Ceramide synthase inhibition causes accumulation of 1-deoxysphinganine: biosynthesis of a novel category of bioactive sphingoid bases in diverse mammalian cell linesa and mice

Authors: PARK, HYEJUNG - SCH.BIOL., GEORGIA TECH; Zitomer, Nicholas; Mitchell, Trevor; Voss, Kenneth; WANG, ELAINE - SCH.BIOL., GEORGIA TECH; SULLARDS, CAMERON - SCH.BIOL., GEORGIA TECH; GARNIER, ETHEL - YERKES LAB., EMORY U.; LIEBESKIND, LANNY - CHEMISTRY, EMORY U.; Riley, Ronald; MERRILL, ALFRED - SCH.BIOL., GEORGIA TECH

Submitted to: Meeting Abstract
Publication Type: Abstract Only
Publication Acceptance Date: 12/11/2008
Publication Date: 12/11/2008
Citation: Park, H., Zitomer, N.C., Mitchell, T.R., Voss, K.A., Wang, E., Sullards, C., Garnier, E., Liebeskind, L., Riley, R.T., Merrill, A. 2008. Ceramide synthase inhibition causes accumulation of 1-deoxysphinganine: biosynthesis of a novel category of bioactive sphingoid bases in diverse mammalian cell linesa and mice. Southeastern Regional Lipd Conference. November 5 - 7, 2008. Cashiers, NC.

Interpretive Summary: Abstact - no summary required

Technical Abstract: Fumonisins (FB) are mycotoxins that inhibit ceramide synthases (CerS) and cause animal and plant disease. Inhibition of CerS results in a rapid increases in sphinganine (Sa), an intermediate of de novo sphingolipid biosynthesis, sphinganine 1-phosphate, and a previously unidentified metabolite that has been noticed in FB-treated cells in culture. Analysis of the unknown metabolite by mass spectrometry revealed that it has a molecular weight of 285 (m/z = 286.3 in positive ionization mode), which was suggestive of a sphinganine lacking the 1 or 3 hydroxyl-group.

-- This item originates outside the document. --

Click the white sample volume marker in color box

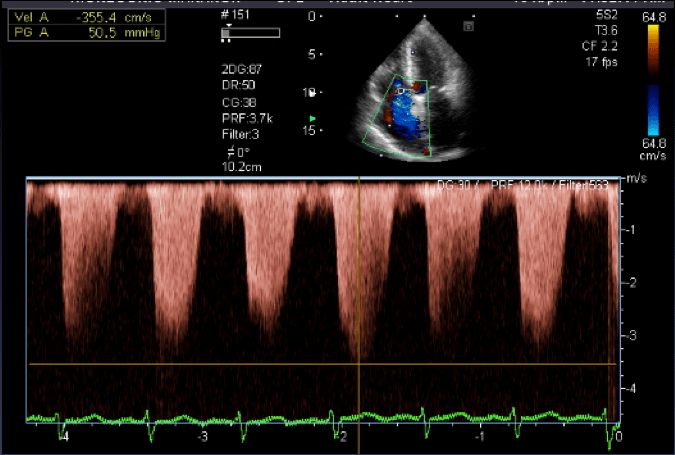click(x=401, y=91)
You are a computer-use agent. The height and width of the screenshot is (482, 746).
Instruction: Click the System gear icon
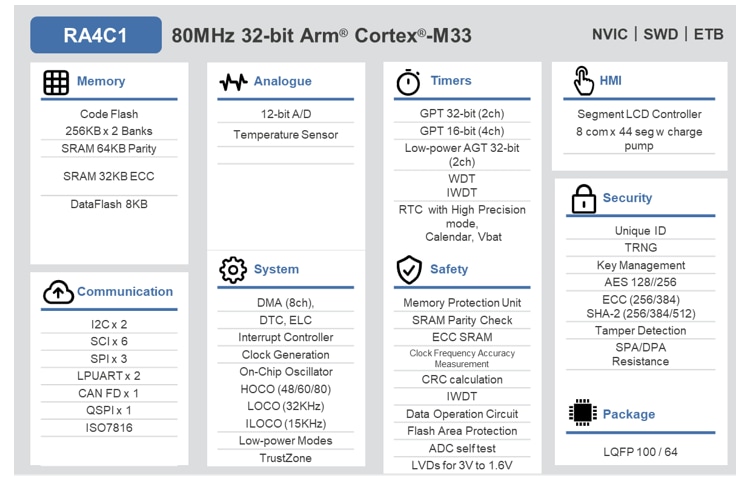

Further analysis of the compound and comparison with a synthetic standard established that the structure is 1-deoxysphinganine. The ability of FB to elevate 1-deoxysphinganine was found with a wide variety of mammalian cell lines (e.g., HepG2, HeLa, RAW264.7 and others) as well as in vivo by the finding of this compound in both livers and kidneys from mice fed diets containing purified FB1. We have developed LC-ESI MS/MS assays for free 1-deoxysphanine and the N-acyl-metabolites to facilitate studies of their biosynthesis and functions. This work by the presenting lab (HP/AM) was supported by NIH grant GM69338 (Lipid Maps). We are also grateful to Genevieve Bondy and Sarah Pruett for assistance with portions of this work.